## What to produce
Restate exactly the lines of the entries below, beginning with the first and ending with the line that holds "Task: Open the Account icon in header". Pictures are not copied.

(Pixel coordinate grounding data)
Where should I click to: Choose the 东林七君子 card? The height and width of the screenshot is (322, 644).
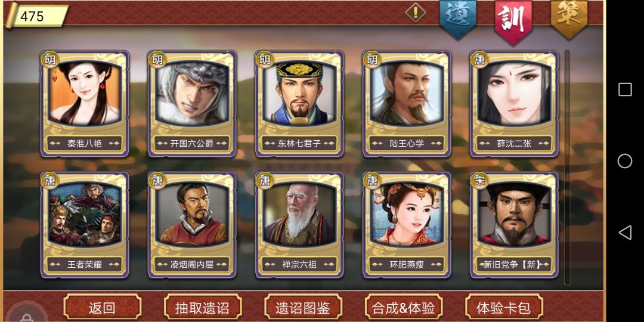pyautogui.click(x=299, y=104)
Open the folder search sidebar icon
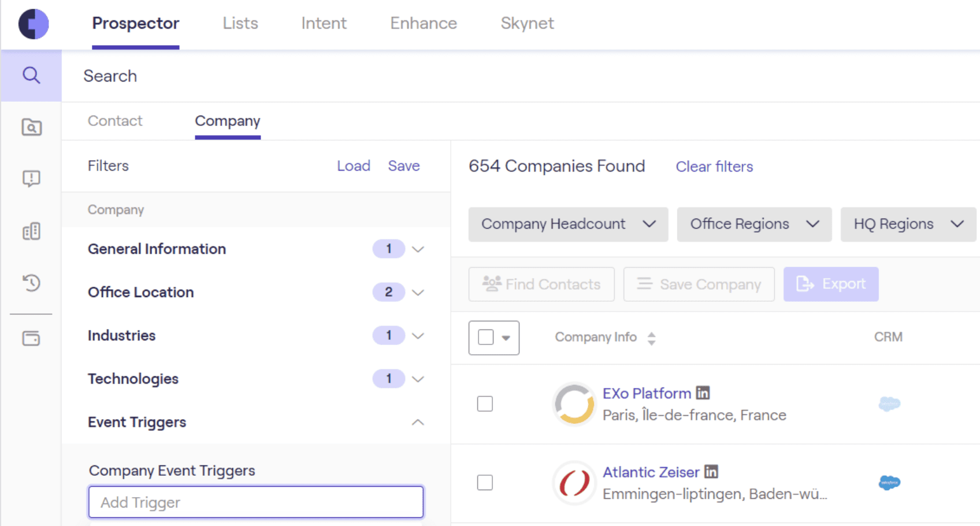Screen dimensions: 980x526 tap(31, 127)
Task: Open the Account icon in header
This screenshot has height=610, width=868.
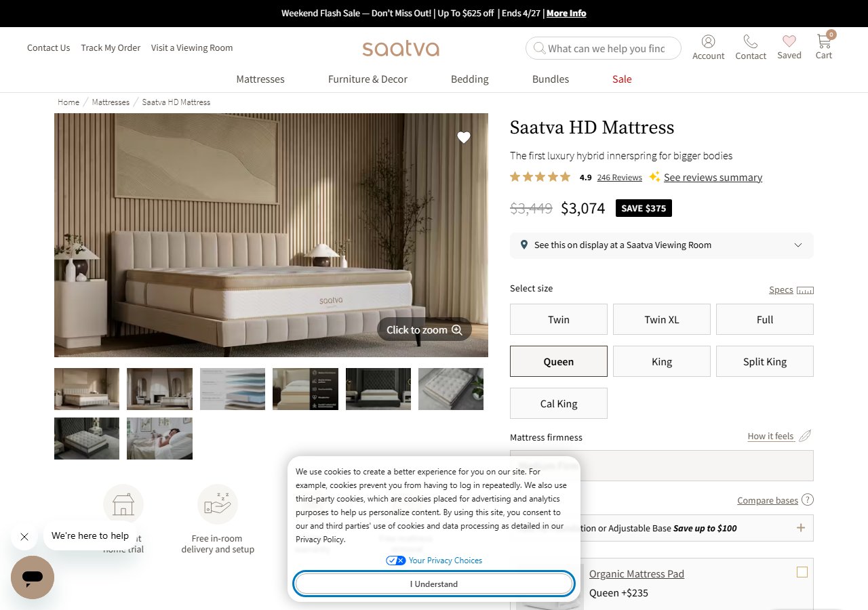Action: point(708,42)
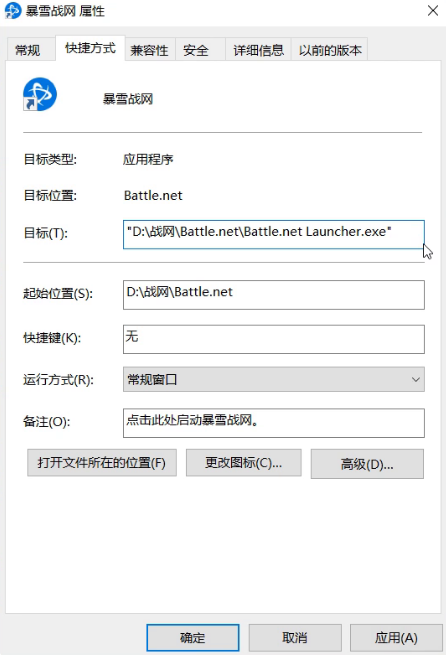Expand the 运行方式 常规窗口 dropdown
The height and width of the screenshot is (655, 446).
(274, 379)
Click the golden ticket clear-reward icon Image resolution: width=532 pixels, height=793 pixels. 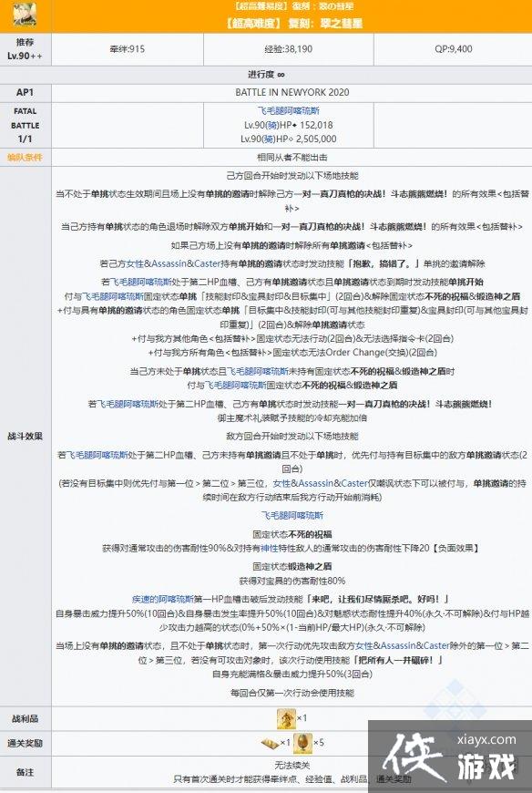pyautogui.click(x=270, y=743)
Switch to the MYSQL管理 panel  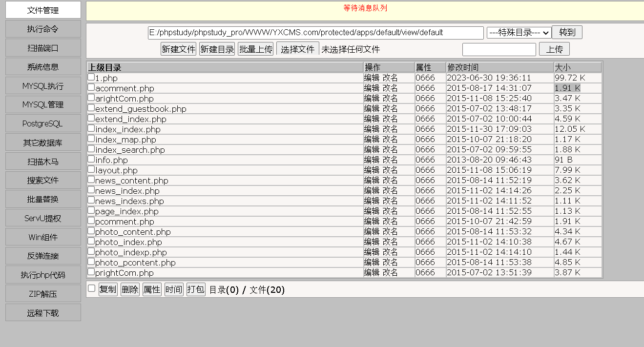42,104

## Task answer
Where should I click to: Choose the 东林七君子 card? The height and width of the screenshot is (322, 644).
pyautogui.click(x=299, y=104)
Open the folder search sidebar icon
Screen dimensions: 980x526 tap(31, 127)
Task: Open the Account icon in header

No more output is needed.